I started from a position of roast pork for the main. That was pretty easy - I love roast pork, she loves roast pork, my husband doesn't mind it on occasion. Further, a while ago at the Rose and Crown I had a piece of pork belly, which I suspect of having been cooked in liquid up to the top of the meat, with the skin left out to crackle, and I have had a piece of lovely pork belly waiting in the freezer for just such an occasion.

The accompaniments were a bit trickier. I eventually decided that, since I am having a lot of liquid around the meat, I should take advantage of it and do a sort of boulangere potatoes around it. I thought I was being clever and innovative and doing a celeriac and potato boulangere, but I see Antony Worrall Thompson beat me to it. Then some steamed sugar snaps with halved cherry tomatoes tossed through. Should be good.
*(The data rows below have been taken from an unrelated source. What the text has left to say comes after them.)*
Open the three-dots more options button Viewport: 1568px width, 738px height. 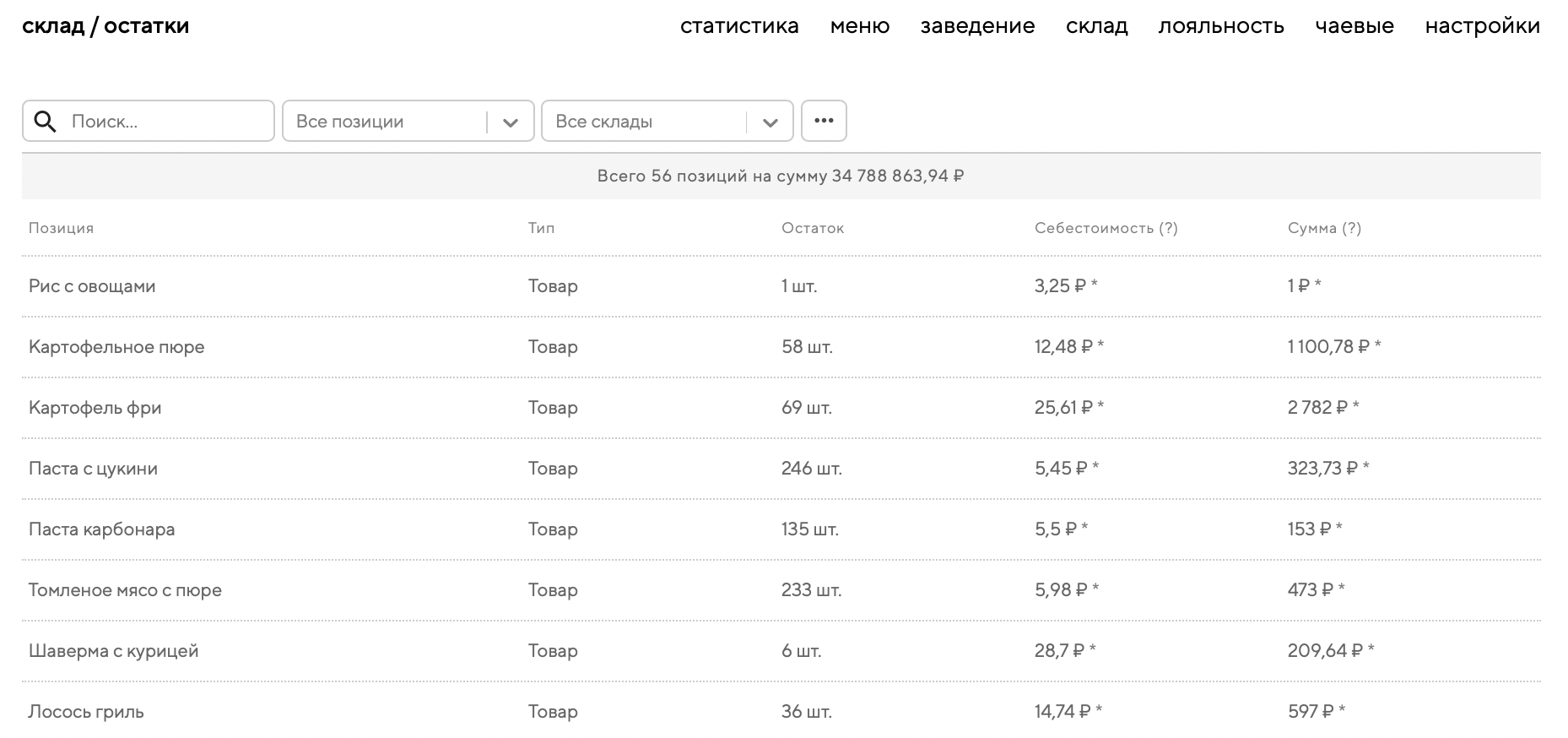click(x=824, y=121)

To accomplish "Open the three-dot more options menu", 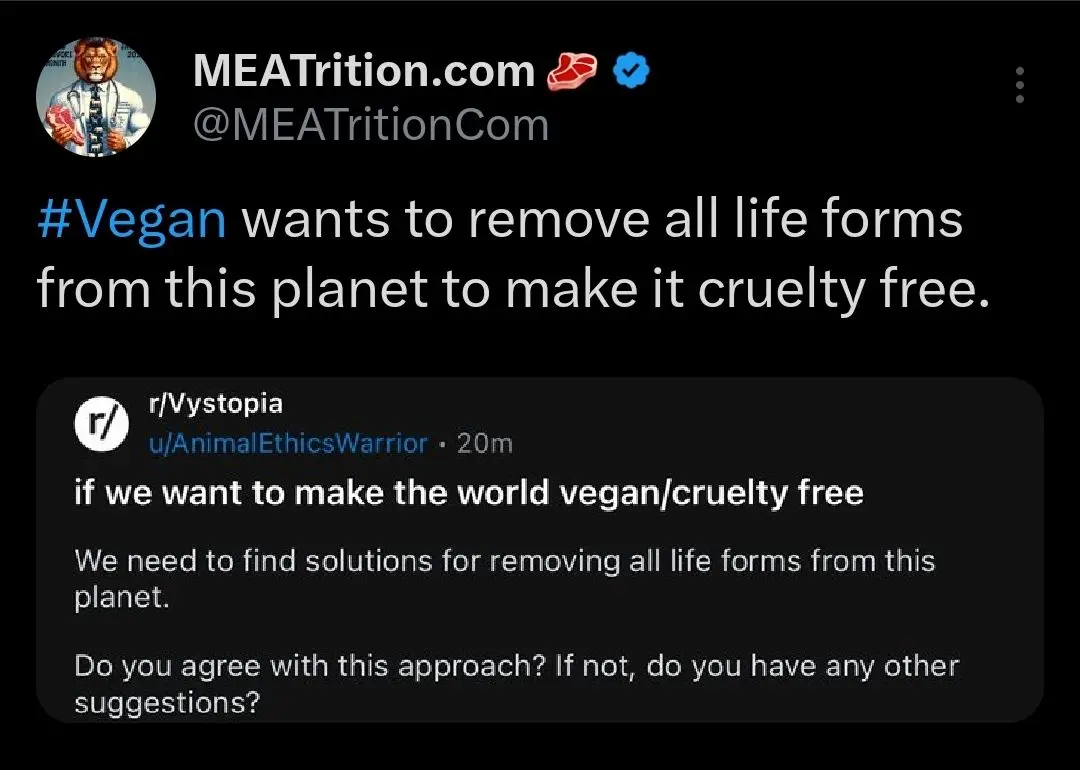I will click(x=1019, y=86).
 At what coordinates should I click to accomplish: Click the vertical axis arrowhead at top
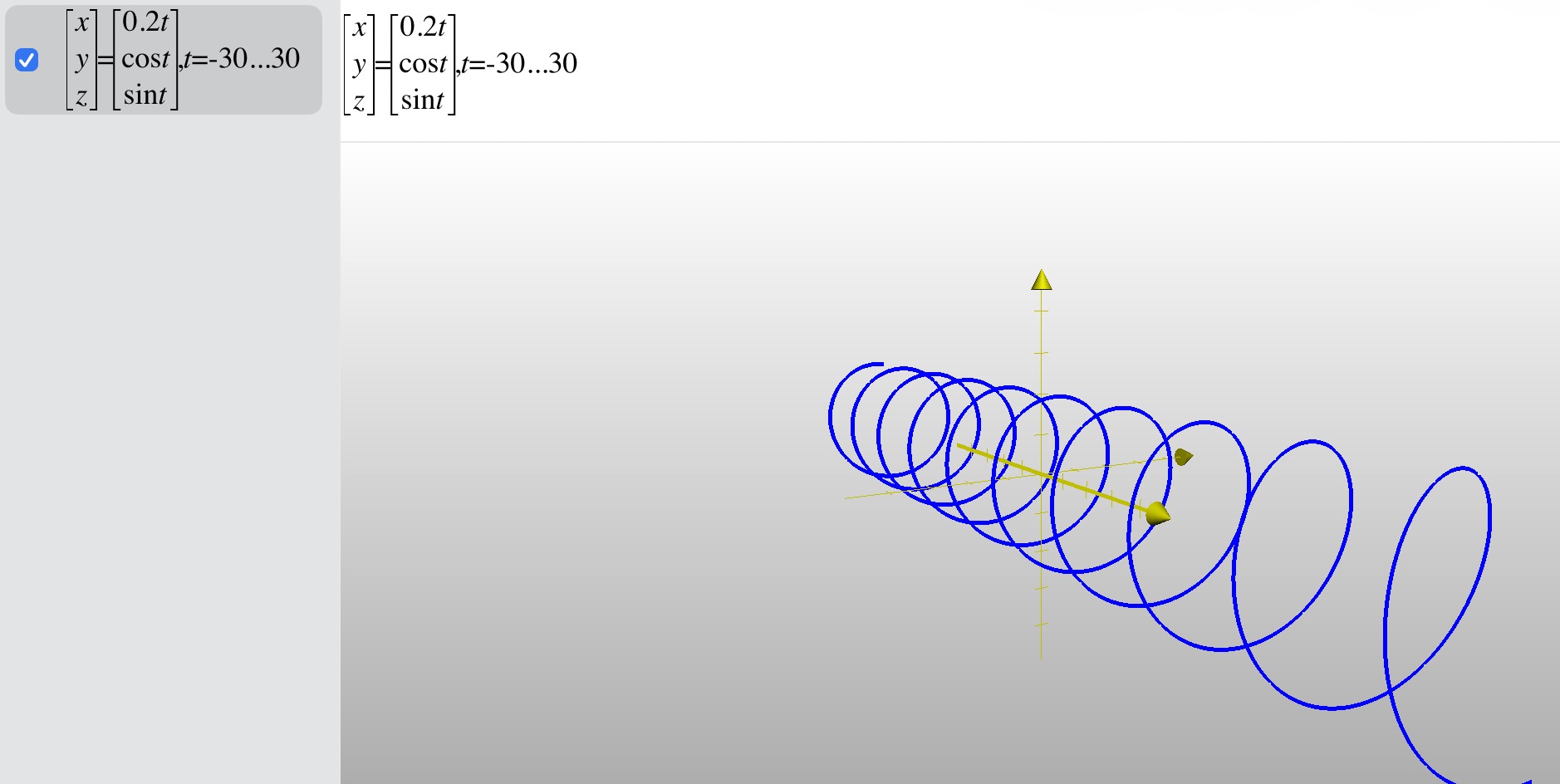(x=1041, y=281)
What I intend to do is layer up the potato, onions and celeriac, leaving a bit of a divot in the middle of the tin, put the pork on the divot, (having first done the boiling water trick to the scored skin to help it crackle) so it is partly on and surrounded by the veg, then add a mixture of white wine and veg stock up to the level of the skin. I'm going to rub in a combination of fennel pollen, salt and crushed white peppercorns. A slow oven for 3 or 4 hours and all should be well, although I may need to remove the potatoes and turn up the heat to crisp the skin at the end.
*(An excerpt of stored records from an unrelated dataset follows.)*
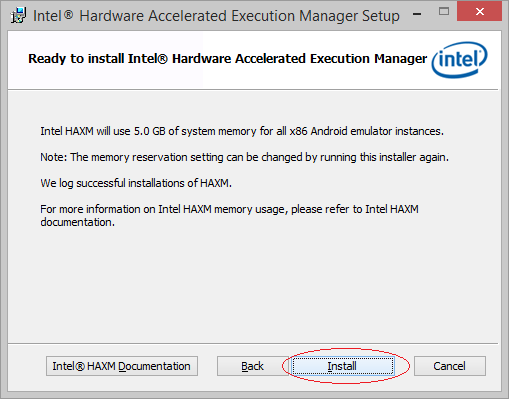Click the "Setup" word in window title

pos(381,16)
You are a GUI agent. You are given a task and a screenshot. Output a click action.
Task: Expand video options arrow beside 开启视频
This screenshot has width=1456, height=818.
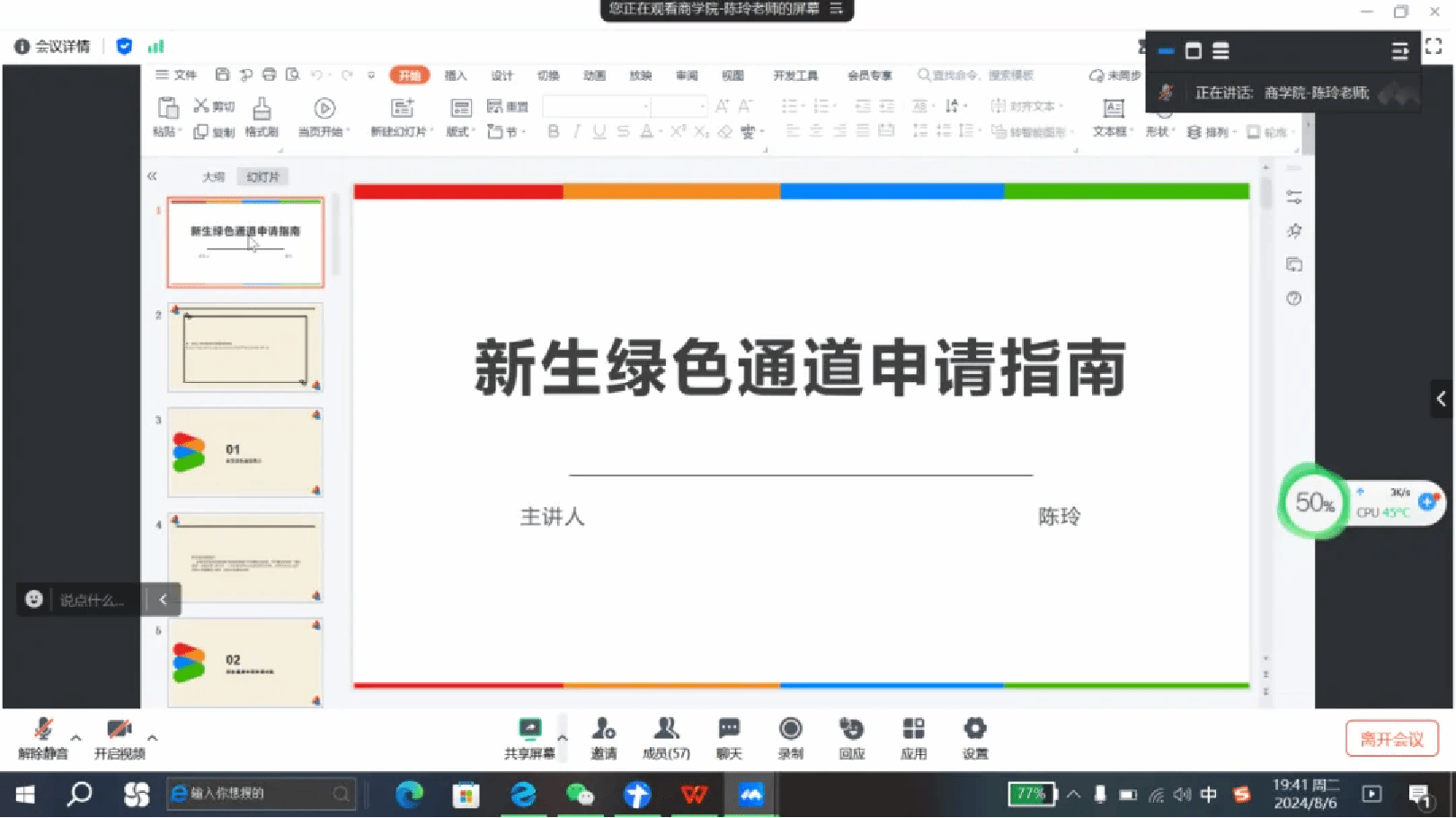(x=153, y=738)
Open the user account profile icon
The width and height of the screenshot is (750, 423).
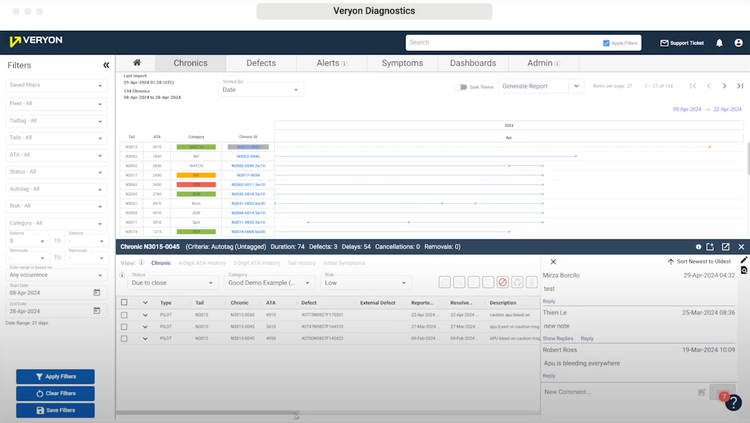pos(738,43)
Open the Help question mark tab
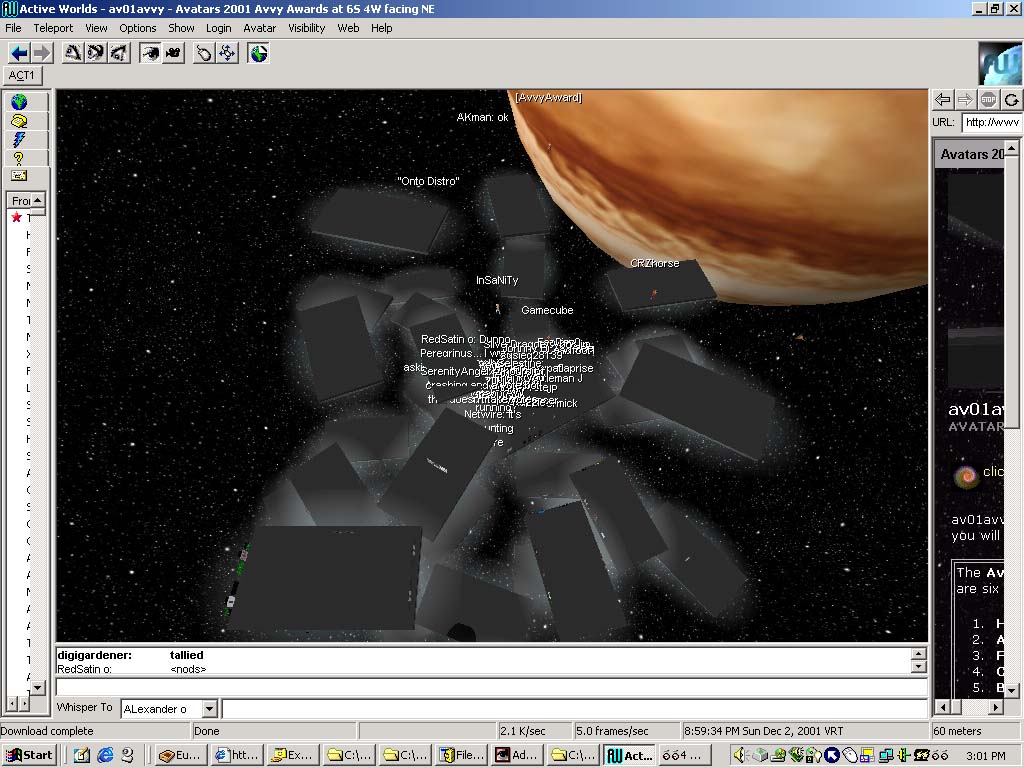 coord(18,158)
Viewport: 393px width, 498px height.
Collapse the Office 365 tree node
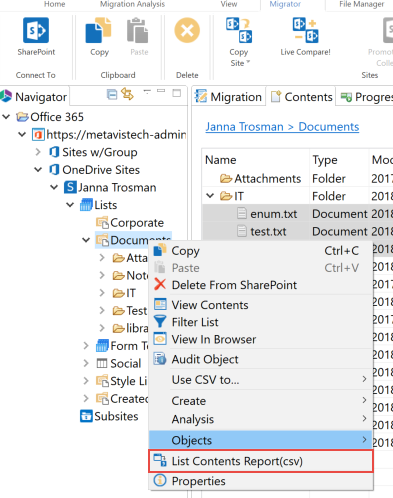pyautogui.click(x=6, y=117)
Our friend is quite picky about puddings - she likes chocolate mousse, fruit salad and creme brulee. I am anxious about creme brulee and only really like fruit salad with loads of cointreau (our friend is teetotal) so that left chocolate mousse. I've been waiting for an opportunity to try an After 8 mousse similar to this one but without the brandy - a ganache of cream and After 8 mints. I am fascinated by how the gloop in those mints can become a mousse! I think it'll be tasty - and very rich - but I'm not sure really about how well it goes with my pork.
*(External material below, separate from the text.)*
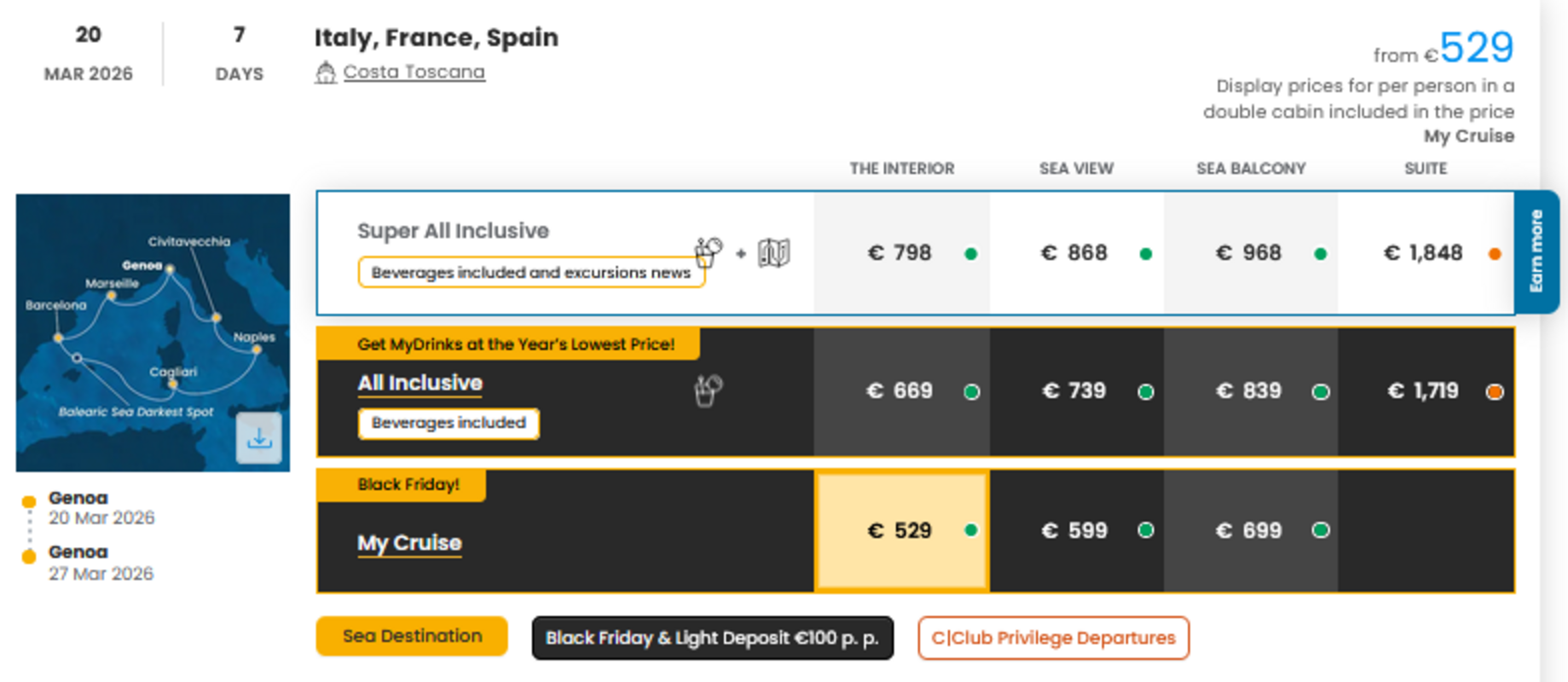Click the excursions map icon
This screenshot has width=1568, height=682.
click(774, 252)
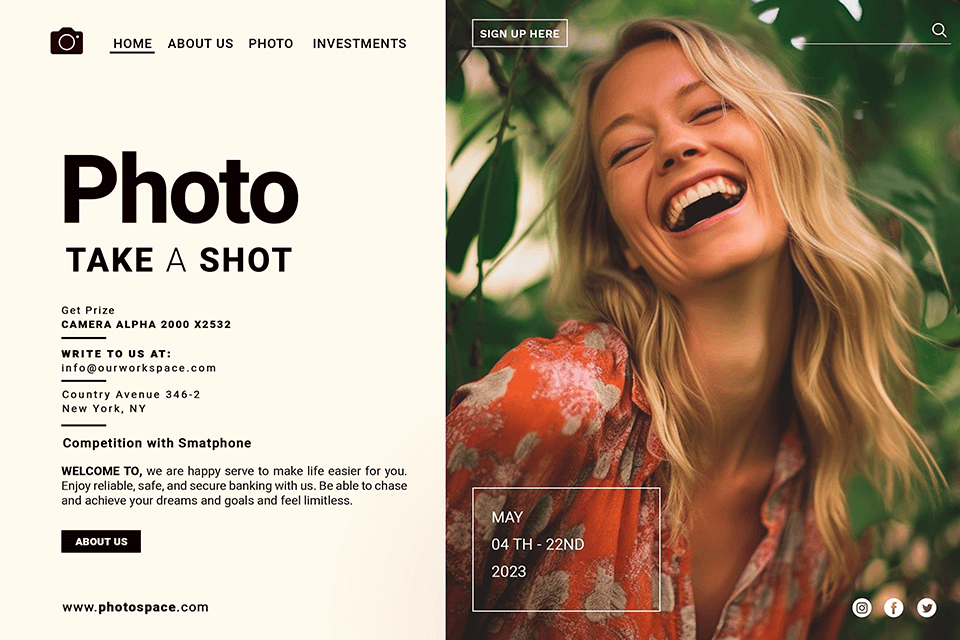
Task: Open the info@ourworkspace.com email link
Action: click(139, 368)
So that leaves something to start with. I decided not to do a proper starter, because that really is a lot of food, so we don't need 3 substantial courses, but there does have to be a little something to nibble while I finish cooking and while we chat and have a drink. I was also a bit anxious that the menu wasn't colourful enough - brown meat and potatoes, green sugar snaps, brown mousse. A beetroot or a carrot dip would have been ideal, but my husband is funny about beetroot and carrot didn't occur to me until just now. So we are having guacamole and tortilla chips. More green, but since it tastes fab, and has flecks of red and darker green through it, it'll just have to do. Anyway, due to the non-alcohol drinking of our friend, she'll most likely be on orange juice (she has a choice of apple, orange and diet coke) so that will make things prettier.

2 comments:

mscrankypants said...

One thing I love about your blog is your kindness and consideration towards guests with dietary (and drinking) quirks. I'd walk a mile over razor blades in bare feet to taste your St Clement's Cream -- a vegetarian version with agar agar jelly perhaps? - and walk back again for home-made guacamole. But maybe in the other order.

Alicia Foodycat said...

Should be very do-able with agar - or just leave the jelly layer off and use some slices of confit seville orange for the tang. You come visit, I cook for you!